Sibel Oyucu ORHAN, Bedrettin ORHAN, Ulviyya HASANZADE, Seda SALI, Burcu CANER, Birol OCAK, Ahmet Bilgehan ŞAHİN, Adem DELİGÖNÜL, Erdem ÇUBUKÇU, Türkkan EVRENSEL
Eurasian Journal of Medical Investigation - 2026;10(1):37-45
Objectives: Recurrent high-grade gliomas (rHGG) pose a significant challenge with poor prognosis. While bevacizumab plus irinotecan (BEV+IRI) is a frequent salvage regimen, clinical outcomes exhibit substantial inter-patient heterogeneity. Therefore, accessible prognostic biomarkers are needed to identify patients most likely to benefit. Methods: This retrospective, single-center study enrolled adults with recurrent WHO grade 3-4 gliomas treated with BEV+IRI. Pre-treatment laboratory data were used to calculate Neutrophil-to-Lymphocyte Ratio (NLR), Platelet-to-Lymphocyte Ratio (PLR), Systemic Immune-Inflammation Index (SII), Pan-Immune-Inflammation Value (PIV), and hemoglobin, albumin, lymphocyte, platelet (HALP) scores. Optimal cut-offs were determined via receiver operating characteristics (ROC) analysis. Survival was analyzed using Kaplan-Meier and Cox regression models. Results: In 43 patients, median overall survival (OS) was 9.6 months; median progression free survival (PFS) was 5.8 months. Patients with high pre-treatment NLR (>=6.74) had significantly shorter OS (4.4 vs. 11.4 months; p<0.001). Multivariate analysis confirmed high NLR as a strong independent risk factor for mortality (HR: 9.31, 95% CI: 3.18-27.28; p<0.001). Conversely, PIV, SII, PLR, and HALP scores showed no prognostic significance.

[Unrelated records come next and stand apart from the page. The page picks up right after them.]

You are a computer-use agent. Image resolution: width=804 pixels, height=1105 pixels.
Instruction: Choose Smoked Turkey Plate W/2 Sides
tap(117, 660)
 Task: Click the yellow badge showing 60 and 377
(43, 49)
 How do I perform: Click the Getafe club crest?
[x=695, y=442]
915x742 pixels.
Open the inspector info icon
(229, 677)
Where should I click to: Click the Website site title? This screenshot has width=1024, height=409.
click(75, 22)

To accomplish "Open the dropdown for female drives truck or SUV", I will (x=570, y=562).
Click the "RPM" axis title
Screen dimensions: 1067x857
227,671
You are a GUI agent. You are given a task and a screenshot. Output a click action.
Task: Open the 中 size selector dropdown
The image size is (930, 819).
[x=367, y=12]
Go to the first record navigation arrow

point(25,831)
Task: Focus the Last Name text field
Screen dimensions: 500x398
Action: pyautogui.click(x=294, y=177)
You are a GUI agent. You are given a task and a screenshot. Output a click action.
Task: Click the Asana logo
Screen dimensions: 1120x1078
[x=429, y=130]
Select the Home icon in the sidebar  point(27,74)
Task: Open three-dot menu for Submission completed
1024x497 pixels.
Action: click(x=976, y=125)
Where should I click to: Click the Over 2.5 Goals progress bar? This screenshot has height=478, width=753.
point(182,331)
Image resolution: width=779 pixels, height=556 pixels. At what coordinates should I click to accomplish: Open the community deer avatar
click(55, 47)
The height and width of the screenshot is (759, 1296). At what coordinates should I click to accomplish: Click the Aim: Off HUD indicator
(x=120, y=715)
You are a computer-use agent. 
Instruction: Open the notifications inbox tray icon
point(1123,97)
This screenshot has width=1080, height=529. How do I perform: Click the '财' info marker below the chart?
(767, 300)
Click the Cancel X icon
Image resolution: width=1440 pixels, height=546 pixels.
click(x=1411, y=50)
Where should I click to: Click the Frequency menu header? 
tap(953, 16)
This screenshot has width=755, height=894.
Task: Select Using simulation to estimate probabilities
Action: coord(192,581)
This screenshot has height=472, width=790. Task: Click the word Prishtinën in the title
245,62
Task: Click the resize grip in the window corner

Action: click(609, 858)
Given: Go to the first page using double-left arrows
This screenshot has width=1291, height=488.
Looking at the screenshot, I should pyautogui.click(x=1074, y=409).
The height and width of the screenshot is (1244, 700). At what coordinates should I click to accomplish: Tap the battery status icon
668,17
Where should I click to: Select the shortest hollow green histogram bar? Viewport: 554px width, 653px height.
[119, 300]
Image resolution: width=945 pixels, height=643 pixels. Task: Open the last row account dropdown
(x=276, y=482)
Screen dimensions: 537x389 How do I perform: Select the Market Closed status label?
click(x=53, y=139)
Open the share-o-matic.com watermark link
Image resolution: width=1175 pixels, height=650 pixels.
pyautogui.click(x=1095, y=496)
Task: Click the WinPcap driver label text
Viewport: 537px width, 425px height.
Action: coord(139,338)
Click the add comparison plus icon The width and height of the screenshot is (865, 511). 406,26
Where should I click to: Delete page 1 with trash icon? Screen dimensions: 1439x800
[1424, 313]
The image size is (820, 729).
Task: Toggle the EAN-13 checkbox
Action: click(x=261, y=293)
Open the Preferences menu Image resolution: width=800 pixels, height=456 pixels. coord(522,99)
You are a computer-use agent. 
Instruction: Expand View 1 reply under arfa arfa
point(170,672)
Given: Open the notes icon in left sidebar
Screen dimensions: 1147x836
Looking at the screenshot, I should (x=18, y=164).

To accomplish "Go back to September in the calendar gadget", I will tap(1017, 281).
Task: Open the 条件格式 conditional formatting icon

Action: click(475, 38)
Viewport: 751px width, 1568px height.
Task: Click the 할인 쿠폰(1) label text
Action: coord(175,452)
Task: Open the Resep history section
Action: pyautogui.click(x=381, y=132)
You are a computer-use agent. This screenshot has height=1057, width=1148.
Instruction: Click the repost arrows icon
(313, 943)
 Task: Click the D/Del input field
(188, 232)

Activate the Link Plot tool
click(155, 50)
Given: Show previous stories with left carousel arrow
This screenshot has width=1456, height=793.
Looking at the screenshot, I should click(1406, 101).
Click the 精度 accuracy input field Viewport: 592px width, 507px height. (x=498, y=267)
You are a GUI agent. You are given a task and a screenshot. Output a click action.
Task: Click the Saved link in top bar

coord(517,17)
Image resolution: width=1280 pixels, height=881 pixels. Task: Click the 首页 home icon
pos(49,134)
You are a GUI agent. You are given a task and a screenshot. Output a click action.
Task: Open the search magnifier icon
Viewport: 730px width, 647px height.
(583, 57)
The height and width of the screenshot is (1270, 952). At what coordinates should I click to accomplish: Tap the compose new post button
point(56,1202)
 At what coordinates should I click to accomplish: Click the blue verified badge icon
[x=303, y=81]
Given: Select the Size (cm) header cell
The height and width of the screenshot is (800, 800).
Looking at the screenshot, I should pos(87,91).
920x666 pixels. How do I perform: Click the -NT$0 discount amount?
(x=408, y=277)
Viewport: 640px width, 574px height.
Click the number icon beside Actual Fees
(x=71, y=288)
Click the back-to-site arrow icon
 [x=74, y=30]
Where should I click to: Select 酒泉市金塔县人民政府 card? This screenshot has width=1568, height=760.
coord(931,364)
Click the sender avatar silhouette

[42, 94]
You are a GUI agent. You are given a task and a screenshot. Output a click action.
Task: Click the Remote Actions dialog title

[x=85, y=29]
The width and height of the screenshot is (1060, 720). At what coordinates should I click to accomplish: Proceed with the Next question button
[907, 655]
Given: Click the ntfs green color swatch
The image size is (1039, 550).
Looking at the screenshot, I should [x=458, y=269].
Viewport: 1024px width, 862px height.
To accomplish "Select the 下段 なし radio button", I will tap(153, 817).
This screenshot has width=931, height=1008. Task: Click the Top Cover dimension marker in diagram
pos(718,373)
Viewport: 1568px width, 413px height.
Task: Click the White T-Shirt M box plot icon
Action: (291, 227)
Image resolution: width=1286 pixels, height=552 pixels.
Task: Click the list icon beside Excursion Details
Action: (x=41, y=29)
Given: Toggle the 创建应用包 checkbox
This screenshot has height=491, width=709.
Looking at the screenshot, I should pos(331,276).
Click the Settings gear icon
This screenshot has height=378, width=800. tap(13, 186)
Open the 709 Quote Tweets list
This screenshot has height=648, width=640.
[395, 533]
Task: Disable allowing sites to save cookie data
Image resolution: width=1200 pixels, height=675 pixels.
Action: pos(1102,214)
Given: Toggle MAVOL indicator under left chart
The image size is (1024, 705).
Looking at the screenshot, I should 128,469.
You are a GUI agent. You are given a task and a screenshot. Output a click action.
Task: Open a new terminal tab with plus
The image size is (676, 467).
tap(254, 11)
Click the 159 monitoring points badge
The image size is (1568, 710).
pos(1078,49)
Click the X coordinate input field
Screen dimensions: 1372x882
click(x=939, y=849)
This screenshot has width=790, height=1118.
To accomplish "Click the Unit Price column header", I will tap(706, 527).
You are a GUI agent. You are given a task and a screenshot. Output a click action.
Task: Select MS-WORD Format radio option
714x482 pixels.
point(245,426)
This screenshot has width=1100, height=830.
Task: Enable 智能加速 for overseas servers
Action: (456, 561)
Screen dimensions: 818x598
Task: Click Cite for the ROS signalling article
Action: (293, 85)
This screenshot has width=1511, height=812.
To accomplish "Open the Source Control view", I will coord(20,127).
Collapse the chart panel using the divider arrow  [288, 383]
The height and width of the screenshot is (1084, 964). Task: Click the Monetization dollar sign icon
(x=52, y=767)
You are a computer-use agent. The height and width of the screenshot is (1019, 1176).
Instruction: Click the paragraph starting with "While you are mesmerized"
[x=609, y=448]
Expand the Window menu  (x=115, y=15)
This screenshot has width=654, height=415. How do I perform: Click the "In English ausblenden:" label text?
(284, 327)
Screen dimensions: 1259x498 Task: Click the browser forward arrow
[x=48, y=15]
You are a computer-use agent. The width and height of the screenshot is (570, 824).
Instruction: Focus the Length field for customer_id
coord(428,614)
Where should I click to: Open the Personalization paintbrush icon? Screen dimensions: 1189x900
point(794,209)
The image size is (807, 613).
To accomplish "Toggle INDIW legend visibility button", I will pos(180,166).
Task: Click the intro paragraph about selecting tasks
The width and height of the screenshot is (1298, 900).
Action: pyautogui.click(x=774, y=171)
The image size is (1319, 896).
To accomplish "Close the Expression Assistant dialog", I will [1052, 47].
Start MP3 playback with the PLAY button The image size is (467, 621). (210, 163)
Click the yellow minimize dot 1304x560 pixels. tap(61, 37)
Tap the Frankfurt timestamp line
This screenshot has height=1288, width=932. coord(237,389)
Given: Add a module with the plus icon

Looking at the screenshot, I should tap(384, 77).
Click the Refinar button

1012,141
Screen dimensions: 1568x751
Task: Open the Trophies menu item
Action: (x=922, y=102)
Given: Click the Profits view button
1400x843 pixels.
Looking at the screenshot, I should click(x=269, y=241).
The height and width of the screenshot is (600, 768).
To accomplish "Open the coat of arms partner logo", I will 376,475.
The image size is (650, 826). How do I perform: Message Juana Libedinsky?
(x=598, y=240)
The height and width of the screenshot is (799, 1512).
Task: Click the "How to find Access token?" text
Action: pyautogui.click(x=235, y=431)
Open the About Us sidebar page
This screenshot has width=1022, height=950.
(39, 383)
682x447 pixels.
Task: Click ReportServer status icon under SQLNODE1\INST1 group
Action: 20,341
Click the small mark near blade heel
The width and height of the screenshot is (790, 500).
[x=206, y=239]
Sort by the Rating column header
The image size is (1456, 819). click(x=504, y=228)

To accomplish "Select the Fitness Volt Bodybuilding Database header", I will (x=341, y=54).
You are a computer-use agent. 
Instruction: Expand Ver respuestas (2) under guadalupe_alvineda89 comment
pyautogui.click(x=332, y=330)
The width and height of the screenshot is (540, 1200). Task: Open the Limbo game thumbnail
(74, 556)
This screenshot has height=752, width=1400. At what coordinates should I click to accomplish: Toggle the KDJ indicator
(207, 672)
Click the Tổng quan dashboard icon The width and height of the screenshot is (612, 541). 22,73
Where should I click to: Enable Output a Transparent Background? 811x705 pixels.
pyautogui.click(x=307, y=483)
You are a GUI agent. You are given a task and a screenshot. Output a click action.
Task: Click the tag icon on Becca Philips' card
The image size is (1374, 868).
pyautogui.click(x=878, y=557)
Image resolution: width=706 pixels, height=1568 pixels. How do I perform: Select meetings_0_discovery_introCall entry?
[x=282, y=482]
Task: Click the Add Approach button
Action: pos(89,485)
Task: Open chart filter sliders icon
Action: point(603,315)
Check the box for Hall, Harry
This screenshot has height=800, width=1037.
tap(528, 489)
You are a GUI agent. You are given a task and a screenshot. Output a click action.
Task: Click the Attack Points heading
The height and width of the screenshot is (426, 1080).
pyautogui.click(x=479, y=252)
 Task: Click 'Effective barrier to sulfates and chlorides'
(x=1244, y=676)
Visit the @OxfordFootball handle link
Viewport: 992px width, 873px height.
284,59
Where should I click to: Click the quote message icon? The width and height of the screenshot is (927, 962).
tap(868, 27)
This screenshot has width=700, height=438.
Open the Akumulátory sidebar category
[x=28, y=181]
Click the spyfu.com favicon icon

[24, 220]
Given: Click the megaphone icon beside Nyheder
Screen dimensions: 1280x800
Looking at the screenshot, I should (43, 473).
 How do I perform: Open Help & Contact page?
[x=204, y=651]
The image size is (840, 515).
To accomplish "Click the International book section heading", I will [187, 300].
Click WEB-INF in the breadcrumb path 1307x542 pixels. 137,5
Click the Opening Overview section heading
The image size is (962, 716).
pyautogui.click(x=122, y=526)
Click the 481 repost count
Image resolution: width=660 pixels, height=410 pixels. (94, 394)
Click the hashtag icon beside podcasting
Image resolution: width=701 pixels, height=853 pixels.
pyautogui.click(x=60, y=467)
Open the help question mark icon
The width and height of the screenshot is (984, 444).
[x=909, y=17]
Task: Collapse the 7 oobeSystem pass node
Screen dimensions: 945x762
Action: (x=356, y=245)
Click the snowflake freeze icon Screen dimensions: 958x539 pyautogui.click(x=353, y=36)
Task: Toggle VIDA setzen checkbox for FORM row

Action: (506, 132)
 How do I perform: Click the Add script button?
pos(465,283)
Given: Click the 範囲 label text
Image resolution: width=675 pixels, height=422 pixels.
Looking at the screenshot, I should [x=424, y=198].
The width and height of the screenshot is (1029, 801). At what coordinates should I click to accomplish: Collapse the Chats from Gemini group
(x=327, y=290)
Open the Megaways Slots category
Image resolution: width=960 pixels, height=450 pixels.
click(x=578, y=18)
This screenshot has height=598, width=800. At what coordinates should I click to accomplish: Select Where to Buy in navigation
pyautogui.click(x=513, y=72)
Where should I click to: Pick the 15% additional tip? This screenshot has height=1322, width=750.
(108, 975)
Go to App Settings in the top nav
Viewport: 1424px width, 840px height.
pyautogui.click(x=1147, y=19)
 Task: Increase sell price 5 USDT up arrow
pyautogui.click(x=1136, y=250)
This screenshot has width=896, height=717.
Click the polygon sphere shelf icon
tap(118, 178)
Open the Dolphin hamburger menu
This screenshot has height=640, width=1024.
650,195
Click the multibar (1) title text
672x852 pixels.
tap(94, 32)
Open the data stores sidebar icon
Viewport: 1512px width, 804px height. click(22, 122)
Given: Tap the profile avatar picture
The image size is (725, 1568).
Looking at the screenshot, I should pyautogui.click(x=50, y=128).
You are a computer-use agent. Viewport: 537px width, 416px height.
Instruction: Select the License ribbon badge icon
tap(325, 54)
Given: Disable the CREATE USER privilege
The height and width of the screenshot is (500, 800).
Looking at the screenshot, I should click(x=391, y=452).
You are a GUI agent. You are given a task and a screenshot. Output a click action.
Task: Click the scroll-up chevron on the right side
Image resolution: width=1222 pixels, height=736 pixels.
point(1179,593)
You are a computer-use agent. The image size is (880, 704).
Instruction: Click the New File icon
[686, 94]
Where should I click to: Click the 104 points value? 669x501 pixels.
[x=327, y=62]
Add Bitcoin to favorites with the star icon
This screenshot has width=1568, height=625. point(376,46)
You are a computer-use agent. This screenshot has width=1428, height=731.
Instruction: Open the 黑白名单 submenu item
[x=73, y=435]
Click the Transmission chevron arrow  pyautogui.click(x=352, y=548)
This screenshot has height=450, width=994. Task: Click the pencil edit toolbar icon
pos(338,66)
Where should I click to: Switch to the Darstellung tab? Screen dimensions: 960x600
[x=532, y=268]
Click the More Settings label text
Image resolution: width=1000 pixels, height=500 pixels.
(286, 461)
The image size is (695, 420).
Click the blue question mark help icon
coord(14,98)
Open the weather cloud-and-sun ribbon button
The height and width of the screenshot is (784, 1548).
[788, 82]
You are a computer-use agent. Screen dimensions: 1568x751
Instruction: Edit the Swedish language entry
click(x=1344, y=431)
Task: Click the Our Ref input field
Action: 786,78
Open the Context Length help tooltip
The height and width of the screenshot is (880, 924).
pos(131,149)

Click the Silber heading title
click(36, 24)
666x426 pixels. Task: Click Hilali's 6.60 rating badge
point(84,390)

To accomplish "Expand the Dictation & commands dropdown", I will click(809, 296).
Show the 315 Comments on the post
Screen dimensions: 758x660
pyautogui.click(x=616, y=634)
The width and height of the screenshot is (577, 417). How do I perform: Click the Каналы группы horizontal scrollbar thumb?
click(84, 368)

While generally tolerable, the regimen caused vascular events in 14%. Conclusion: Among various inflammation indices, pre-treatment NLR emerged as a consistent and clinically relevant prognostic biomarker in rHGG patients treated with BEV+IRI. NLR-based stratification could optimize patient selection and reduce unnecessary toxicity.